**REQUIRED WORK**
Your answer should repeat every line of the records below in which the word "computer" appears.

**DATA SHOWN**
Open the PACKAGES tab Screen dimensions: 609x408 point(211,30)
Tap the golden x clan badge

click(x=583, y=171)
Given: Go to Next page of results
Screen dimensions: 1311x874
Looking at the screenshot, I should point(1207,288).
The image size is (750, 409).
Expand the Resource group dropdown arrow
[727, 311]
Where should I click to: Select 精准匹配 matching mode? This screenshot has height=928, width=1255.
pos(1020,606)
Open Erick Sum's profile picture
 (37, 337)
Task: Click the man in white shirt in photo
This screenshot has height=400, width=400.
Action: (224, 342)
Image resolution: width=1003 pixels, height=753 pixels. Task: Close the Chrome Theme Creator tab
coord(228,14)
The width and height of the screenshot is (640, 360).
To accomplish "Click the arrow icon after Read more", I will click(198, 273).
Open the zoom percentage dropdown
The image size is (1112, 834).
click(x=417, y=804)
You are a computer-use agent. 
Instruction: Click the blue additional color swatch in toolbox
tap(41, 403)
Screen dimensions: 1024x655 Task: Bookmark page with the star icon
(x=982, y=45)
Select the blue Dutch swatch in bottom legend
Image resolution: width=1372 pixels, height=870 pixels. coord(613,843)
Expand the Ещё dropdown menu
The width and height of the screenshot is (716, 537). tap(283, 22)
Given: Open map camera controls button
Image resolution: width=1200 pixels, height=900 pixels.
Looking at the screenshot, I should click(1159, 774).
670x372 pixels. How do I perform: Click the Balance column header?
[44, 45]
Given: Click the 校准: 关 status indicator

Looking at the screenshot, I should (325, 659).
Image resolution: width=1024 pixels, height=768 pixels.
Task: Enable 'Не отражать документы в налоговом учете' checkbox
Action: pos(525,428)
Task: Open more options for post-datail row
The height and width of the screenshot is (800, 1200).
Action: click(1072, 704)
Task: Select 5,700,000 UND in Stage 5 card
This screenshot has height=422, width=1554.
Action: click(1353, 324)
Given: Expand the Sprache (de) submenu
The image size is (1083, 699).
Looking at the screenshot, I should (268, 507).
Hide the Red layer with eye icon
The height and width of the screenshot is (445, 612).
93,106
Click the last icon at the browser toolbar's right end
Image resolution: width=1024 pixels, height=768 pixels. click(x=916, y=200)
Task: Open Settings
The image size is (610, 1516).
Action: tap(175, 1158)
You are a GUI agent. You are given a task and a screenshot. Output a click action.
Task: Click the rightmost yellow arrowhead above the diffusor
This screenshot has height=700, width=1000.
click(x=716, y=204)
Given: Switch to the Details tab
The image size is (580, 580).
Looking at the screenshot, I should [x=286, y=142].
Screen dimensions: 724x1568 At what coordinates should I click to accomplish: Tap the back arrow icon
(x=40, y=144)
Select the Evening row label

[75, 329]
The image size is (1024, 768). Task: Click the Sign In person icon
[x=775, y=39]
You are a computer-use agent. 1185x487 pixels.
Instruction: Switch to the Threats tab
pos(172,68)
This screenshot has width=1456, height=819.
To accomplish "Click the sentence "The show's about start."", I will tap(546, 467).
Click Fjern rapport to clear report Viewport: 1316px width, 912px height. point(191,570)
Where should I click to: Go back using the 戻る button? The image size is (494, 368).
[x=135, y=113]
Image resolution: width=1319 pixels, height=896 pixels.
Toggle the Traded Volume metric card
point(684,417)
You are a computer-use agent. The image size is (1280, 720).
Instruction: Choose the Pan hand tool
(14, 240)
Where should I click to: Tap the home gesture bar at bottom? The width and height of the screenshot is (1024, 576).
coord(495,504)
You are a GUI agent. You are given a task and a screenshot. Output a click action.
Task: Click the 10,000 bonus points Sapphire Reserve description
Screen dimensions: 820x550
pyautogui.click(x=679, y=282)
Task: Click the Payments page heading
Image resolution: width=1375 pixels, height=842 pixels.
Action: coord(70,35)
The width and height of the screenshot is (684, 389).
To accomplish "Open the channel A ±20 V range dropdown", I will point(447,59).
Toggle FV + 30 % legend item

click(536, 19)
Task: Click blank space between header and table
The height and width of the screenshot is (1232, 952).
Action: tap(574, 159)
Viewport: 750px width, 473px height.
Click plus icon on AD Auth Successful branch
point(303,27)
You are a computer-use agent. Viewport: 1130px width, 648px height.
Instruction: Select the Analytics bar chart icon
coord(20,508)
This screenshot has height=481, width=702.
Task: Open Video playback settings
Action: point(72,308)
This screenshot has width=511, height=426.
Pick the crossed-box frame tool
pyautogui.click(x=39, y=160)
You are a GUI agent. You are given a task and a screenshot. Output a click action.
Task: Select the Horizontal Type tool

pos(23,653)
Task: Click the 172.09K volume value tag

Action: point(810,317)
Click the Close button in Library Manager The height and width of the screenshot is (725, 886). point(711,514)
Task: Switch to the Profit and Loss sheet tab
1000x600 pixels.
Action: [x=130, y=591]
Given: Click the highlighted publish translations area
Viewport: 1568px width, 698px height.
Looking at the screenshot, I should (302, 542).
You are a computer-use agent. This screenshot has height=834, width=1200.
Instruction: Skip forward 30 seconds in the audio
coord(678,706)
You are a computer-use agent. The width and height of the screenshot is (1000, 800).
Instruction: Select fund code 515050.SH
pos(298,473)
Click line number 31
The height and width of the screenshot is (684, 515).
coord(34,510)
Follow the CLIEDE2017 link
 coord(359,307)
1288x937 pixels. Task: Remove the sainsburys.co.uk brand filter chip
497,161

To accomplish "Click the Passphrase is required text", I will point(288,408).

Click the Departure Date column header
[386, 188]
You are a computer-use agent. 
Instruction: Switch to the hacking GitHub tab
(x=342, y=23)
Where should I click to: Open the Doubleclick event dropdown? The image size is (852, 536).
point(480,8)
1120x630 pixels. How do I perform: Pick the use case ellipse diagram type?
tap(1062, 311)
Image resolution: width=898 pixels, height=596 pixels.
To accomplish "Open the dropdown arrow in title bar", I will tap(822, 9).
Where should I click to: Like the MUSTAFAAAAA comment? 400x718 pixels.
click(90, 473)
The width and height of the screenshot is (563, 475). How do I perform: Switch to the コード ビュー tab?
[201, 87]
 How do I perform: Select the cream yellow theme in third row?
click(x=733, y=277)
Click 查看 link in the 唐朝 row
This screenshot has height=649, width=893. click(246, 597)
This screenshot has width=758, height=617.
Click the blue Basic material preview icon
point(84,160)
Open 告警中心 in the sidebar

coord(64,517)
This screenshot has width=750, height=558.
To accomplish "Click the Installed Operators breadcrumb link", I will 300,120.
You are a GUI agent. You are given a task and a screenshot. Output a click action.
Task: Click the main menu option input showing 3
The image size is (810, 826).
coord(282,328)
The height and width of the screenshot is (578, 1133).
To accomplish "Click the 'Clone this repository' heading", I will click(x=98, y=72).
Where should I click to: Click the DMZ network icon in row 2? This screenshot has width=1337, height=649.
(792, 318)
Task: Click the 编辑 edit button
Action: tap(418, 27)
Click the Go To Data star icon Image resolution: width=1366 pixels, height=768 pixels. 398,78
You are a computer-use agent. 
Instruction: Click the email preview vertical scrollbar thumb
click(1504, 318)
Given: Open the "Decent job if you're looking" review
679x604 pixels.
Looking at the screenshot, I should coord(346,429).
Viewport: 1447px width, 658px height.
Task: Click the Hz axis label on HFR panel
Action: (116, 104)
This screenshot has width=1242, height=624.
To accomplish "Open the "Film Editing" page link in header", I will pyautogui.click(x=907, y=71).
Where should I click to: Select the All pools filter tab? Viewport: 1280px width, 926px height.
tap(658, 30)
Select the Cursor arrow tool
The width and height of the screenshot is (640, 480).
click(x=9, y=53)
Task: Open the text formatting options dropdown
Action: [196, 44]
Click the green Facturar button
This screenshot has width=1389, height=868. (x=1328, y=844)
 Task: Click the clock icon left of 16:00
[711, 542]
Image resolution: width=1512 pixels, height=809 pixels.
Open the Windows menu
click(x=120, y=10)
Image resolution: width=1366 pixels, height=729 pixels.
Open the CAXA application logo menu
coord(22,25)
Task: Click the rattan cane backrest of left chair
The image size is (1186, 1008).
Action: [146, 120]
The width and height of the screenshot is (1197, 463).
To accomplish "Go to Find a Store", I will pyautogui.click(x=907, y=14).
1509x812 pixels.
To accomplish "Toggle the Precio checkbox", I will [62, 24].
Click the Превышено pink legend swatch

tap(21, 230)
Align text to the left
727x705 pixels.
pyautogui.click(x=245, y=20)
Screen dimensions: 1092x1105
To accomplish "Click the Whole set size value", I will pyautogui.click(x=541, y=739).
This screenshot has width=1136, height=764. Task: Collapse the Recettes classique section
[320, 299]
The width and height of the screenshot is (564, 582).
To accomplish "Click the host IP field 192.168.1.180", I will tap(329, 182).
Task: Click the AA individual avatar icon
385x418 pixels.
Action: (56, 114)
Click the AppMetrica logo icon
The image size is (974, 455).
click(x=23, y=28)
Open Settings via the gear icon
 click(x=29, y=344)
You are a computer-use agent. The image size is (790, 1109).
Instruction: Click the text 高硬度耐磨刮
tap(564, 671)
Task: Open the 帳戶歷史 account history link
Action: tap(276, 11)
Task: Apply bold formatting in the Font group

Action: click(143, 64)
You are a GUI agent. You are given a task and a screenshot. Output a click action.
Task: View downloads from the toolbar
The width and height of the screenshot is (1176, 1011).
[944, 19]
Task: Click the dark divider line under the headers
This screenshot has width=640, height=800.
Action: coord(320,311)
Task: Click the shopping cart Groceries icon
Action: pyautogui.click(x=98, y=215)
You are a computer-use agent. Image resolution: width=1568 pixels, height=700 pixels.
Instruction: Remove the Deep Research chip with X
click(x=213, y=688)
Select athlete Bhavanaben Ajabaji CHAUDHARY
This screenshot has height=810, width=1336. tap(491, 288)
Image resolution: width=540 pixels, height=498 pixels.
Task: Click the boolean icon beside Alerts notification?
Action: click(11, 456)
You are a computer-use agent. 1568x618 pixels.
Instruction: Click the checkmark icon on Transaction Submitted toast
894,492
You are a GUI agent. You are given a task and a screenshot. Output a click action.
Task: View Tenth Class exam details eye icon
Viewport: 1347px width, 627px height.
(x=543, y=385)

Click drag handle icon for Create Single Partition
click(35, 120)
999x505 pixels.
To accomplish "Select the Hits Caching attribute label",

**WORKED SOLUTION**
You are a computer-use agent. 
You are a computer-use agent. 1185x487 pixels.
You are a computer-use agent. The image size is (1280, 720).
You are a computer-use agent. Viewport: 1130px width, 648px height.
You are a computer-use agent. This screenshot has height=834, width=1200.
You are a computer-use agent. The width and height of the screenshot is (1000, 800).
You are a computer-use agent. 
You are a computer-use agent. 
You are a computer-use agent. The image size is (790, 1109).
You are a computer-use agent. Image resolution: width=1568 pixels, height=700 pixels.
You are a computer-use agent. 1568x618 pixels.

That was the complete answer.